Whether you're a Boston resident or a visitor, you'll find a tremendous variety of things to do in Boston Harbor.
From exploring Boston's maritime architecture and historic exhibits, to taking a harbor cruise; there's something for everyone at Boston Harbor.
So whether you are at the aquarium and museum with the kids or taking in spectacular views of the Boston skyline from the piers and parks you'll leave
with an experience of a lifetime.
Today's Port of Boston has been virtually transformed since the stagnation of the immediate postwar years.
The port's rebirth began in 1956, when an ineffective, locally-controlled port commission was replaced by the autonomous, self-supported,
Massachusetts Port Authority (Massport). Massport immediately began the difficult job of buying up and rehabilitating abandoned or deteriorated property,
updating rail and road links and, in general, preparing the port for changes in the world shipping industry.
With more than 550 playful exhibits, Boston's Museum of Science makes science not only palatable but fun for kids, science-phobes and even jaded adults.
There's so much to do, this museum feels like a theme park. On the waterfront, the New England Aquarium is another perennial favorite.
Highlights include the ever-popular penguin exhibit, a 200,000-gallon coral reef display and an outdoor tank for harbor seals.
On the Avenue of the Arts, the Museum of Fine Arts, Boston has all the Manets, Monets, Picassos, Rembrandts, Renoirs, Sargents and Whistlers you'd expect to find at one of the country's premier art venues. I.M. Pei designed the west wing. Nearby is the Venetian-style palazzo of the Isabella Stewart Gardner Museum with its private collection of paintings, sculptures, furniture and textiles.

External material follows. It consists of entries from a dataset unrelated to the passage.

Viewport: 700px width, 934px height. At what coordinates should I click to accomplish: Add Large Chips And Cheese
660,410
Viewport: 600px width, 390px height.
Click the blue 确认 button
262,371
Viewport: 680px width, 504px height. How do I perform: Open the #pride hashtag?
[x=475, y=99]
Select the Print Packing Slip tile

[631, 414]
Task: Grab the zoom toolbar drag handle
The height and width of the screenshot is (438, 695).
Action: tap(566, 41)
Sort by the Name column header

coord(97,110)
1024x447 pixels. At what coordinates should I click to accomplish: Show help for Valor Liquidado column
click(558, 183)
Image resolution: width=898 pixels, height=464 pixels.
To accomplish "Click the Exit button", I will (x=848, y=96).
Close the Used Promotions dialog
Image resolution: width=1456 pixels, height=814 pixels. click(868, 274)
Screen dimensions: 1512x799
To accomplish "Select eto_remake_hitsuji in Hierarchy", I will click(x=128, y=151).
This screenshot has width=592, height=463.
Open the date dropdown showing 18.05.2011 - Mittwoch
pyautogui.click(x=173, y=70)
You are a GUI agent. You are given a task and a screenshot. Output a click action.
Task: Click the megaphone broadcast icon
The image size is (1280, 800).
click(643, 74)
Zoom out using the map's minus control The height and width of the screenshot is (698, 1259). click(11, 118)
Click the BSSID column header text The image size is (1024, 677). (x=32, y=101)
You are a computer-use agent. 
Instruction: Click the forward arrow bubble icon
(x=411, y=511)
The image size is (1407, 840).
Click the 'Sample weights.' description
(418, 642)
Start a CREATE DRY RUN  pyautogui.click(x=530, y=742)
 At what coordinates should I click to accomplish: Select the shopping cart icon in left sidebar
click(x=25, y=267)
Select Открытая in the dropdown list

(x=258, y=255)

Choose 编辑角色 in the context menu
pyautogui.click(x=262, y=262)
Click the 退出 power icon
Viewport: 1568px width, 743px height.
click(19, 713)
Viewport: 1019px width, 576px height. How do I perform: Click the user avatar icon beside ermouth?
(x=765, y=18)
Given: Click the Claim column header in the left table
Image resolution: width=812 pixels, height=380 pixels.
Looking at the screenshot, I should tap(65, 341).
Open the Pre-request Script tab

The John F. Kennedy Presidential Library and Museum is another example of I.M. Pei's architectural vision. This dramatic glass and concrete structure at Columbia Point honors the Boston congressman who became the 35th president of the United States. Adams National Historical Park in Quincy preserves the birthplaces of presidents John and John Quincy Adams, along with their homes and the churchyard containing their graves.
Boston means history, and the 2.5-mile Freedom Trail will lead you past dozens of famous sites. The Boston Massacre occurred in front of the Old State House, where John Hancock was inaugurated as first governor of the commonwealth. Stirring speeches and passionate pleas echoed within the walls of Faneuil Hall, ultimately leading to revolution. Lanterns hung in the steeple of Old North Church signaled Paul Revere's celebrated midnight ride. Revere forged the original copper sheathing for the warship USS Constitution, nicknamed Old Ironsides during the War of 1812. Bunker Hill Monument marks the site of a critical battle during the British occupation. In the nearby town of Lexington, you can stand on the bridge where war began with “the shot heard 'round the world” in 1775.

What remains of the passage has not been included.